In the past year, housing activists in Denver, Minneapolis, Nashville, Providence and Seattle have pushed city officials to enact rent control, staging rallies and crowding town halls. But most cities are constrained by the state laws that prohibit or greatly restrict rent regulation.
“It’s a protracted fight,” said Shanti Singh, communications and development coordinator for Tenants Together, a San Francisco-based tenants’ rights group, which backed Proposition 10 in California. “Even if you can’t get rent control on the ballot one year — doesn’t mean you won’t get it on the ballot the next year.”
After the housing bubble burst in 2008, the housing crisis in California accelerated and housing advocates started pushing for rent control measures at the local level, she said.
Richmond, California, was the first in the state to act in this new era, Singh said, passing a local rent control law in 2016. Once that happened, Singh said, “it opened up the floodgates.” Meanwhile in Mountain View, California, a landlord-backed effort to repeal the city’s 2016 rent control law failed this summer.

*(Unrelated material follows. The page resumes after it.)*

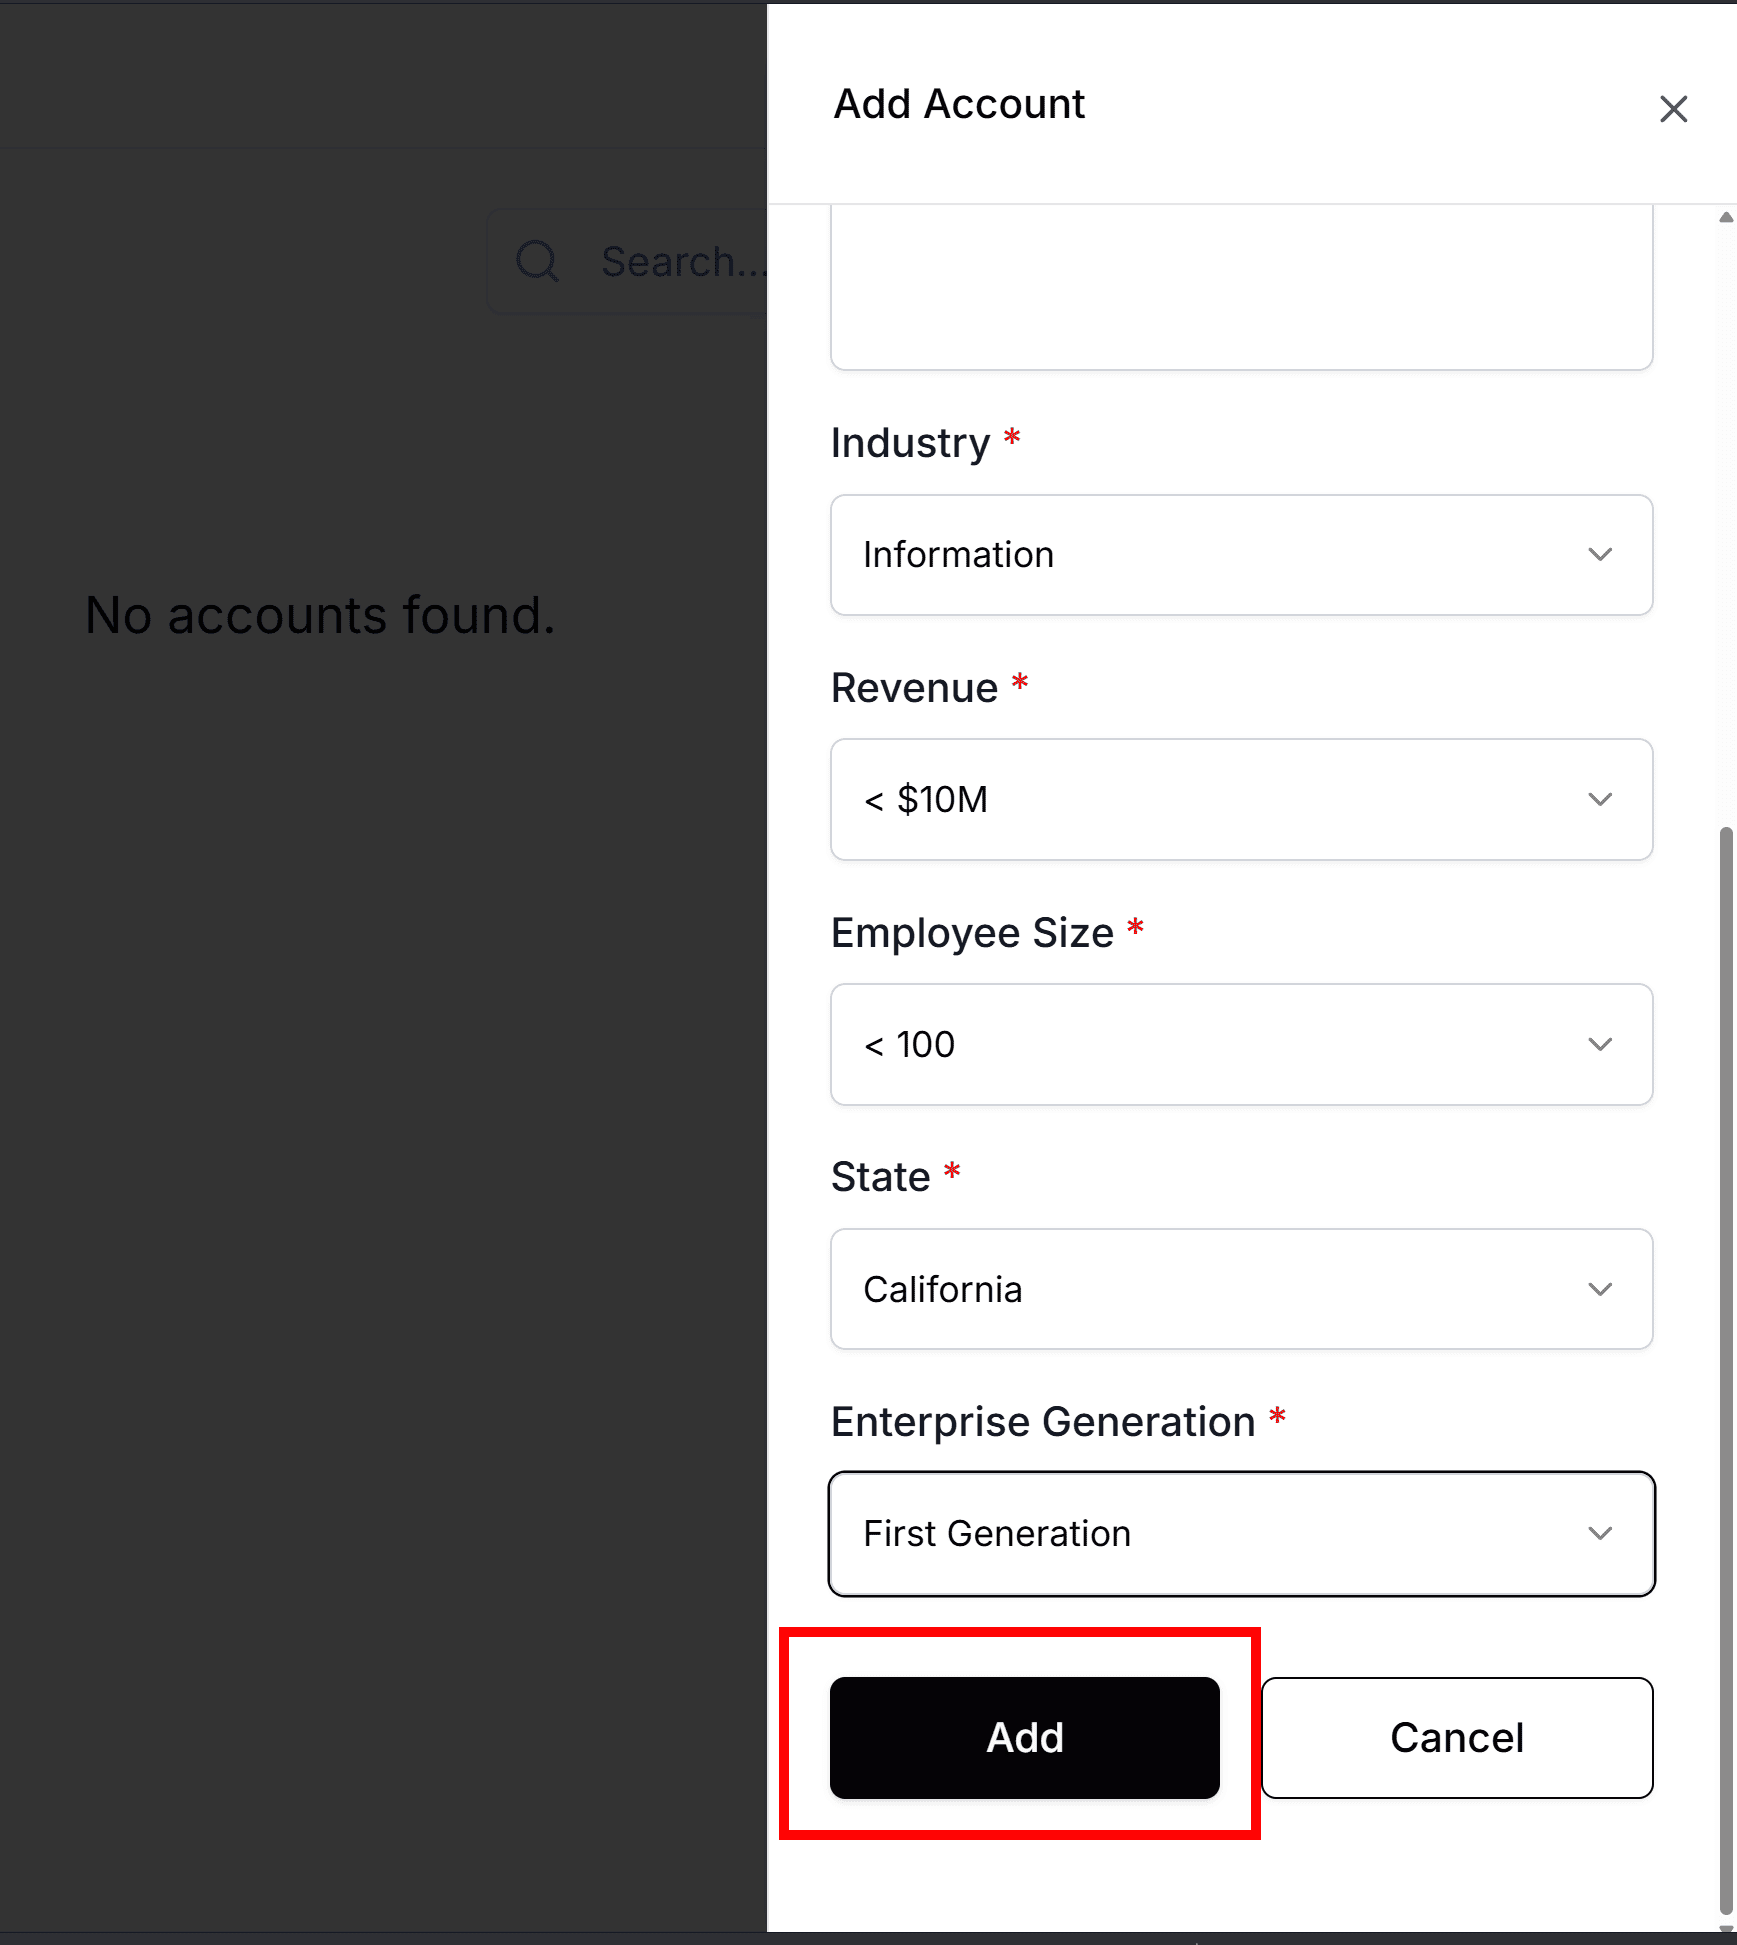Open the Employee Size dropdown showing < 100
The image size is (1737, 1945).
1240,1044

On the other side of the country, weeks of rallies spurred the village board in Ossining, New York, to approve rent stabilization in September, joining 19 other municipalities in Westchester County. The county will set annual rent increases for certain buildings in the village.
In Washington state, lawmakers in both chambers introduced bills to roll back a law prohibiting local governments from enacting rent control. But facing stiff opposition from the real estate lobby, both bills failed to make it out of committee.

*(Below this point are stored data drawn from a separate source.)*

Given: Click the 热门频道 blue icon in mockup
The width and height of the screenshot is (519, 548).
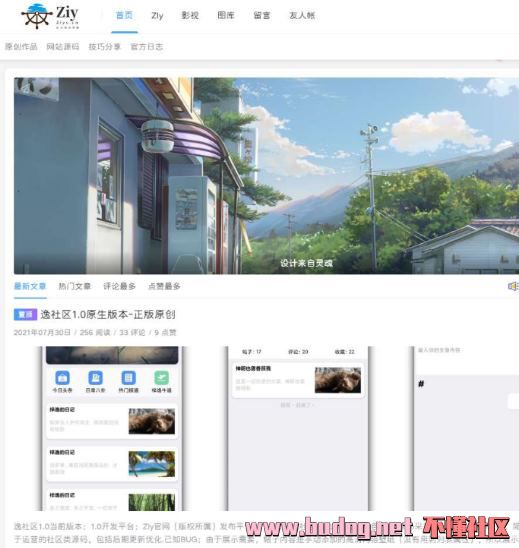Looking at the screenshot, I should 128,378.
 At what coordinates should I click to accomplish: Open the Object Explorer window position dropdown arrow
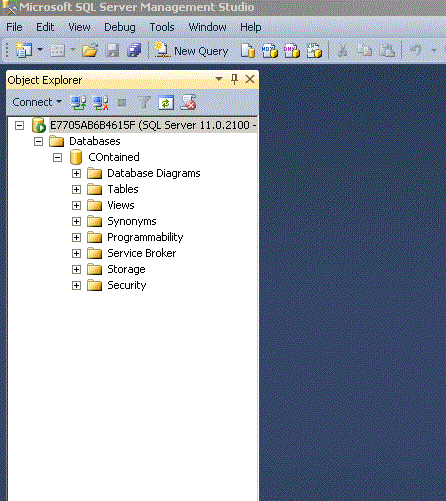point(219,79)
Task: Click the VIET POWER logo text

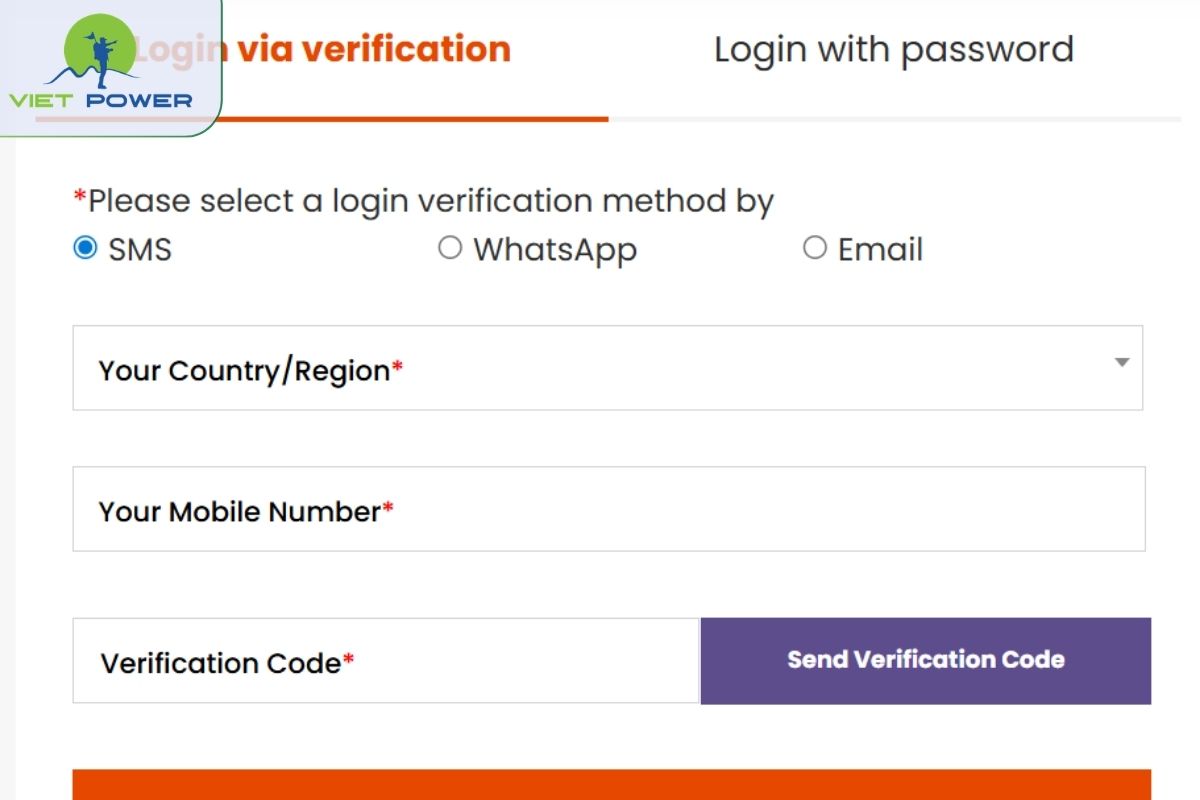Action: click(x=100, y=100)
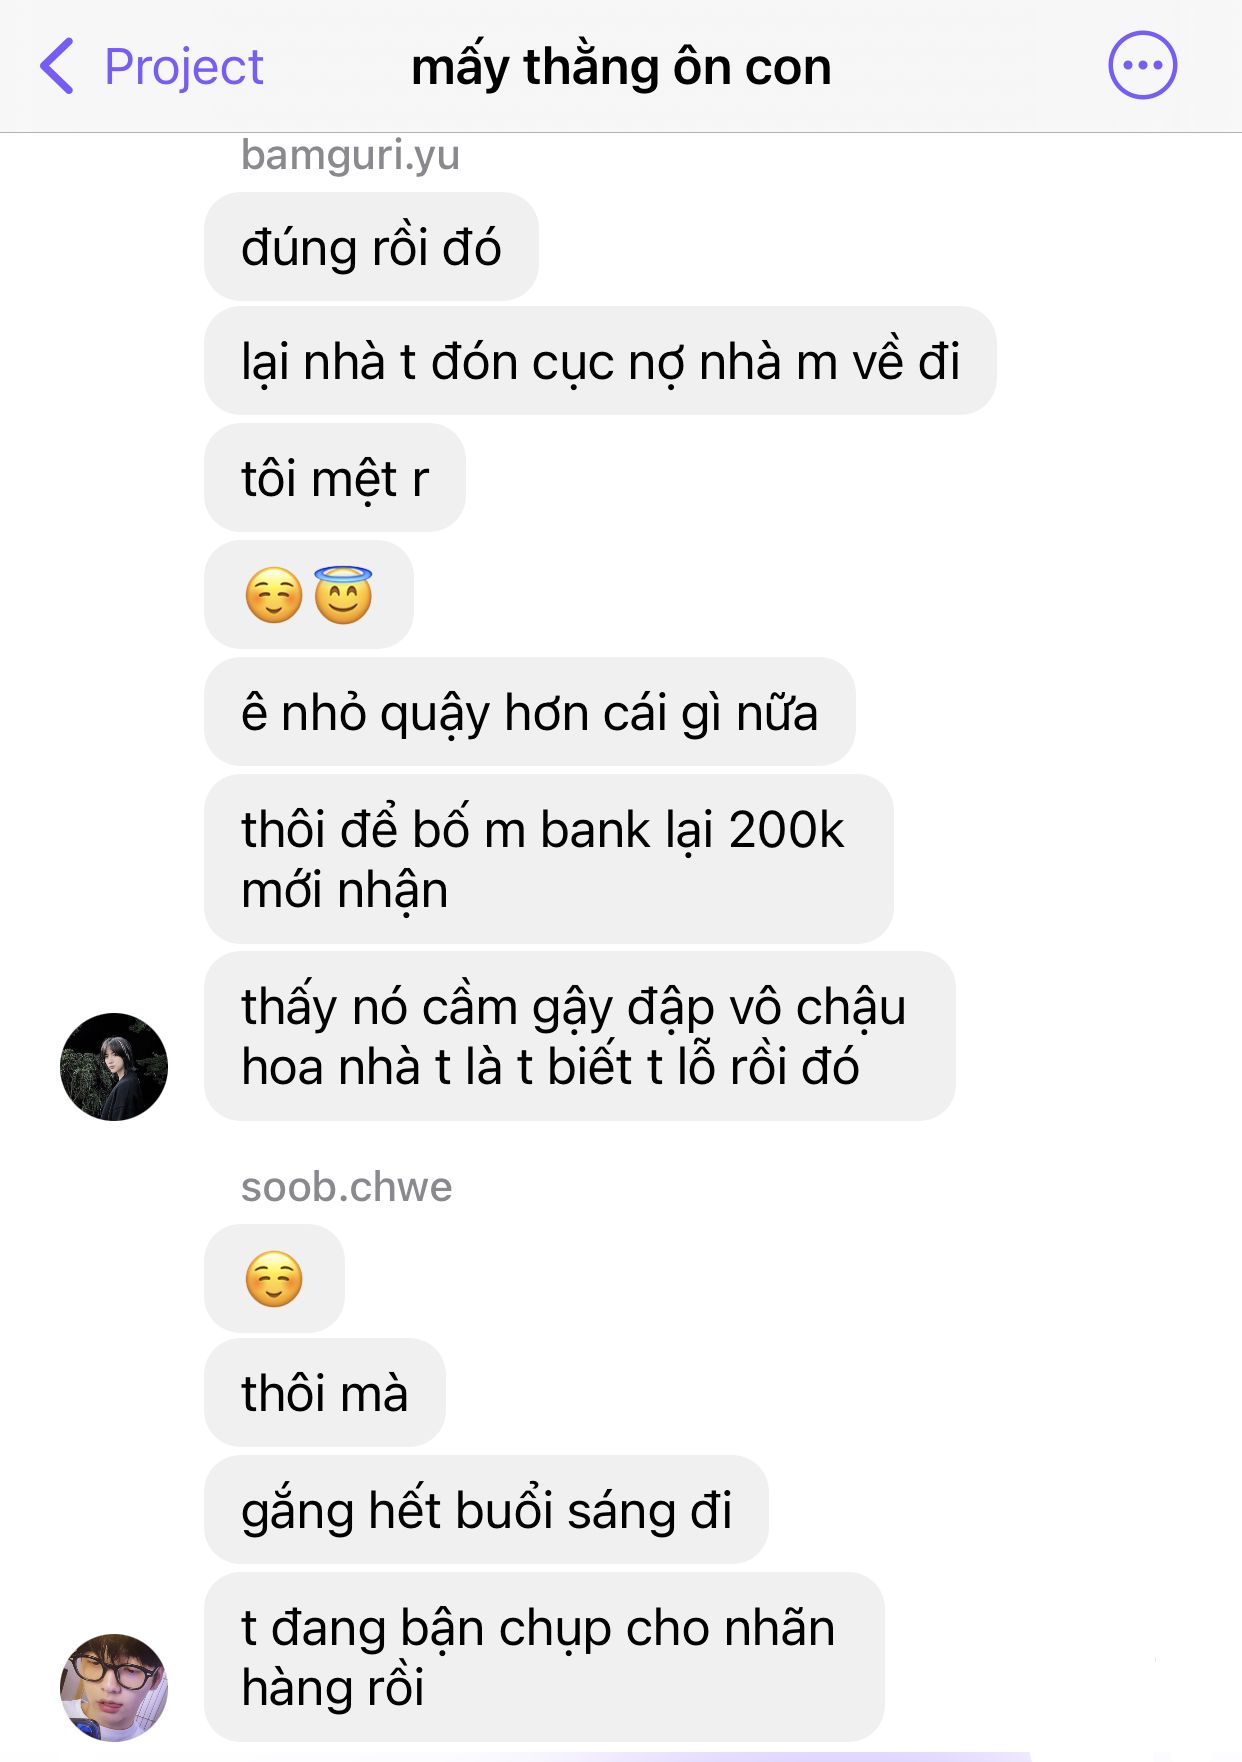Screen dimensions: 1242x1762
Task: Tap the two-emoji message from bamguri.yu
Action: 309,595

Rob Trickler, president of the Washington Landlords Association, said he lobbied against the bills because rent control “does exactly the opposite of what it’s intended to do.”

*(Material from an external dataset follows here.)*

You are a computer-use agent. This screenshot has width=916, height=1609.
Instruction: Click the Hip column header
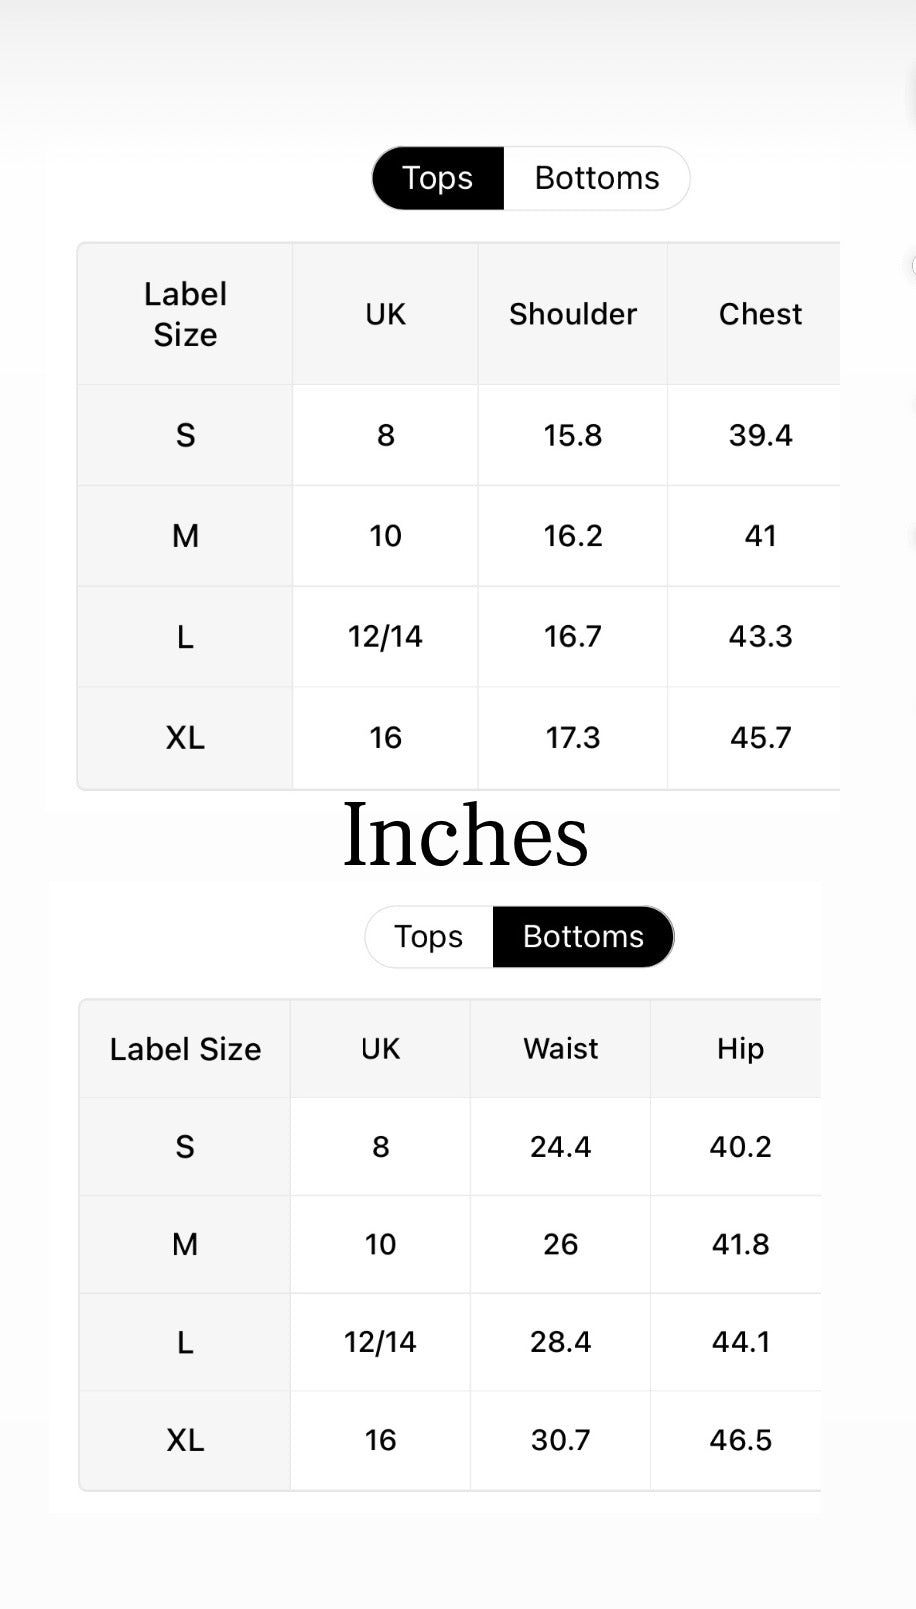pyautogui.click(x=740, y=1049)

Rent control restricts the housing supply, leading to higher prices overall, Trickler said. And because landlords can’t raise rents, they can’t afford to keep up with maintenance, which reduces the quality of rental stock.
Trickler said the majority of his members are small landlords who are in danger of being pushed out of the rental business. Usually they sell the single-family homes they’ve been renting out, and sometimes they convert them to condos.
“It’s a perfect storm,” Trickler said. “We keep telling municipalities, ‘You are driving people out of this market.’”
Washington state Rep. Nicole Macri and state Sen. Rebecca Saldaña, Democrats who sponsored the House and Senate bills respectively, said they were prompted to act after hearing from long-term constituents in Seattle who were getting socked with 30 percent rent increases. Smaller cities are feeling the pinch, too, they said.
“The statute is broad enough that it really limits city councils from enacting rent control at all because they’re afraid of litigation,” Macri said.
Saldaña and Macri said they’re planning to push the issue again once the legislature is back in session in January. But this time, Macri said, she will focus on prohibiting landlords from rent gouging and slapping on excessive fees, rather than specifically pushing for rent control.
“We’re trying to figure out the right approach, to give communities the right to take action,” Macri said.